Pre-pregnancy toxoplasma infection has little or no risk to the foetation, except for females infected up to 3 months before pregnancy. In new-borns, symptoms of congenital toxoplasmosis include hydrocephalus, small cranial, intracranial calcification, retinal choroiditis, stravismus, blindness, epilepsy, psychomotor and mental retardation, thrombocytopenia and Petekia due to anemia. Early pregnancy infection has a low risk of fetal infection (less than 6%), but infection rates range from 60%, and conversely, T gondii infection during embryogenesis is rare, but fetal has a much more serious effect. In contrast, maternal infections in late pregnancy often lead to asymptomatic newborns. However, without proper treatment, these new-borns can develop retinal chorioretinitis and neurological defects in early childhood or early adulthood. The biggest challenge in diagnosing toxoplasmosis is identifying acute (primary) infections and distinguishing them from past (chronic) infections.

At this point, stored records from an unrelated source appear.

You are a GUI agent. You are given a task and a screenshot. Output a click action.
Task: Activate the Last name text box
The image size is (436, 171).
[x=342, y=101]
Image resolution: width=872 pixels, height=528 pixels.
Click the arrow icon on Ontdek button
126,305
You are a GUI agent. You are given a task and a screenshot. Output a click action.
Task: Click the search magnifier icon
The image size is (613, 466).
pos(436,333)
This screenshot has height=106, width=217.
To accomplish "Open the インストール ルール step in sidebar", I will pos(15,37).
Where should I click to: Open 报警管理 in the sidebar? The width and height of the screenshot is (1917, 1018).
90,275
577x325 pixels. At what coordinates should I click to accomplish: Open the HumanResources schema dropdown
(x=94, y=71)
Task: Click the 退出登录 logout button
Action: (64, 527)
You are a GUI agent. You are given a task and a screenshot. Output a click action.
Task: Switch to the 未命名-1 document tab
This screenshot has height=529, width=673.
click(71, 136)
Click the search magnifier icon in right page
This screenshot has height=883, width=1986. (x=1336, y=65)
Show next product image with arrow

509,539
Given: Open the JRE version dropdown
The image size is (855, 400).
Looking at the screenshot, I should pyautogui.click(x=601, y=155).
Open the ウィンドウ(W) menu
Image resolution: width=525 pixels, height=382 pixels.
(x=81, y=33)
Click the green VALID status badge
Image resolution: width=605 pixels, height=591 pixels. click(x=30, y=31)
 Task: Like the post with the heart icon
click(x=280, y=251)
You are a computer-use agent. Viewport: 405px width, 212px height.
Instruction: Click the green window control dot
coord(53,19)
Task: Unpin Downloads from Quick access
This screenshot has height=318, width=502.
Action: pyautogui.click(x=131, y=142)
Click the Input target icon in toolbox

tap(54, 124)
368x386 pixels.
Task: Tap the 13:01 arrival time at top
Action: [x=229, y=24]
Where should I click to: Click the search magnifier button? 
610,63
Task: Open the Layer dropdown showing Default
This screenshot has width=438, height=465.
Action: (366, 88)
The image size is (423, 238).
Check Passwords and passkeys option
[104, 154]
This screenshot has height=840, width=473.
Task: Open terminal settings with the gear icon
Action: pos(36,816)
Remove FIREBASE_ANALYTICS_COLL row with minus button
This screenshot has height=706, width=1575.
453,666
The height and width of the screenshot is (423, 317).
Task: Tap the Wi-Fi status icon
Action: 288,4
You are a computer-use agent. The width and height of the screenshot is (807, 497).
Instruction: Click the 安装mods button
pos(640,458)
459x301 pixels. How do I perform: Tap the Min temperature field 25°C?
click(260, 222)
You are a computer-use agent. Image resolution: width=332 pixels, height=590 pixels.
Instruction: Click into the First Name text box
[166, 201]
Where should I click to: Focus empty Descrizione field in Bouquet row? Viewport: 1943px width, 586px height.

Toxoplasma infections can be diagnosed by serological, ultrasonography, and amniocentesis. Serological test results for measuring immunoglobulin (IgM) and IgG are often difficult to interpret when distinguishing between acute and chronic infections. After acute infection, IgM antibody titers increase from day 5 and reach a maximum after 1-2 months. At this point, IgM antibodies fall faster than IgG antibodies.
However IgM antibodies often persist for years after an acute infection. In contrast, IgG antibodies are usually detectable within 1-2 weeks after acute infection, peak within 12 weeks-6 months, and are usually detectable throughout life. The absence of IgG and IgM antibodies before or at the onset of pregnancy identifies women who are previously infected and are at risk of infection during pregnancy. Detection of IgG antibodies and lack of IgM antibodies indicate an old infection. However, if the test result is positive for both IgG and IgM, the positive result is difficult to interpret because it may be due to a decrease in IgM antibody levels due to recent or previous infections. The diagnosis is made by a blood test. It is done before or during pregnancy and does not harm your baby. This blood test looks for antibodies that are the body's natural defence against infection. It can take up to 3 weeks for these antibodies to be present after infection. This means that it is important to wait 3 weeks before the blood test to make sure the results are correct.